A shame it is so difficult (or impossible) to tell that from your posts here on Joe's blog.

Nancy C. Johnson said...

Hi Joe,

November was a great month, but December looks to be much, much better! Over 8000 sales of my novel, Her Last Letter, in November.

Nancy :)

Aaron Patterson said...


I have been selling a average of 2000-3000 eBooks each month just on amazon. Last month was good at about 2000. This is just from two titles and this month I am on track to outsell November. I'm even out selling your book (Shot of Tequila) in the Hard-Boiled Mystery/Thriller section. I would love to be added to your list as I have been in the top 200-300 on Amazon for the last year.


Book 1 (Sweet Dreams)
Book 2 (Dream On)
Book 3 (In Your Dreams) coming in 2011
Teen Thriller (Airel) Coming in 2011

Ahmad Aleem Williams said...

My first novel,How Did I Get Here has been ranked in the top 1,000 for the last three months. But, all three of my books are in the top 5,000 and sold over 1,000 copies. I just decided to start my own publishing company from my laptop without ripping my authors off. I give them 85%!

carol rich said...

I am a new author and for the first month of e-sales had a fair amount of success. I believe in my novel Untethered and am waiting for sales to catch on fire. Any advice for a novice such as myslelf? How do you do it?

JA Konrath said...

The comments section is once again open. :)
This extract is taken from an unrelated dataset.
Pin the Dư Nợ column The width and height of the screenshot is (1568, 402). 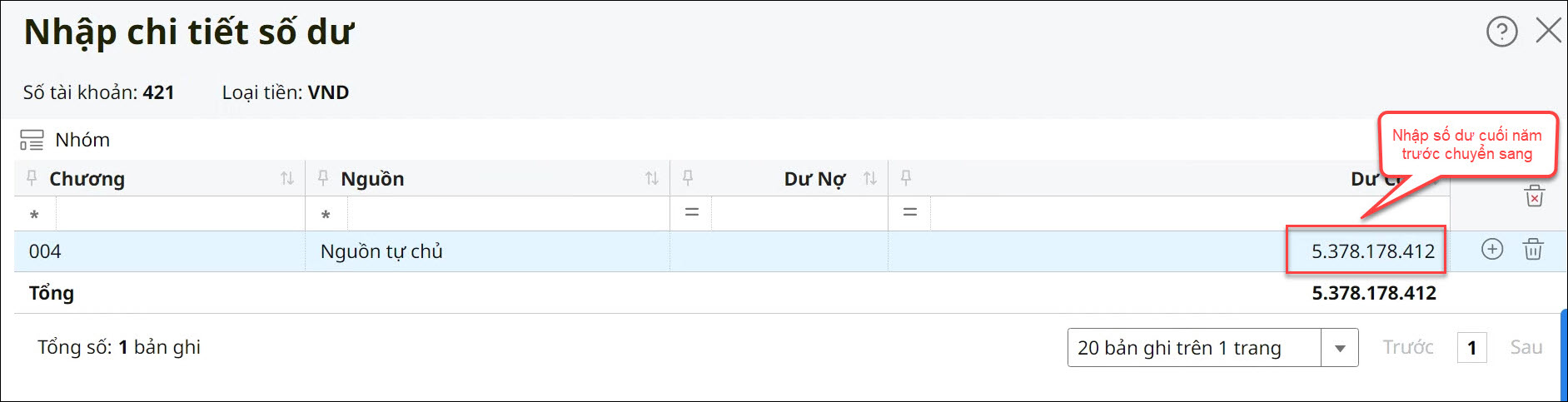tap(688, 178)
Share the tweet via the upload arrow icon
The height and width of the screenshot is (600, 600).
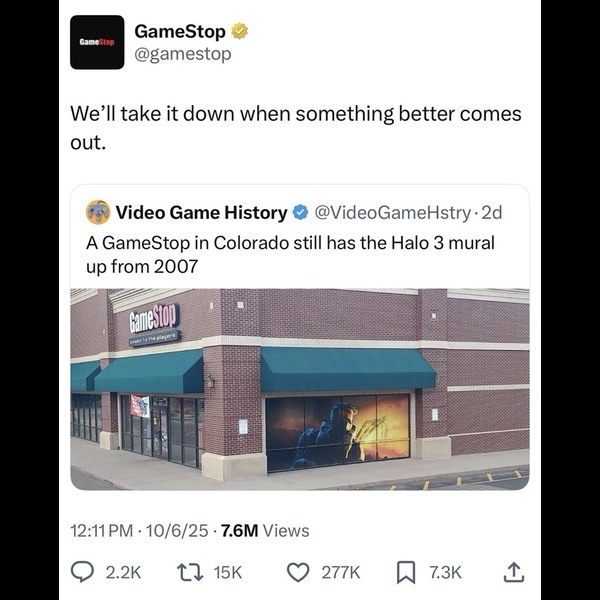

Screw Dude, let's go bowling!

Tahmid Ullah said...
This comment has been removed by a blog administrator.
Victor Methos said...

Hi Joe, I don't need to be added to the list, I just wanted to express how grateful I am to you. I started a lowly indie author rejected by every publisher, to becoming a huge success on my own and then picked up by Thomas & Mercer. I think I've sold somewhere over a few million books since 2011 and am averaging a good 10 to 15 thousand a month now if you include Audible. I'm sure you get this a lot, but I'm not certain it would've happened without your advice along this path (I even used Carl a lot for my covers, though he's much harder to get ahold of these days).

Amazon is definitely the future, and the Big 5 are a joke that wouldn't know a bestseller if it bit them in the ass. Again, thanks for all you did for me.

Gordon Horne said...

Comment to the repost in 2017. Since anyone can file DMCAs, it might not have been Lexi or someone in her employ trying to scrub links to her work from the internet but someone trying to do her harm. Another reason why naively accepting all complaints is not a good idea.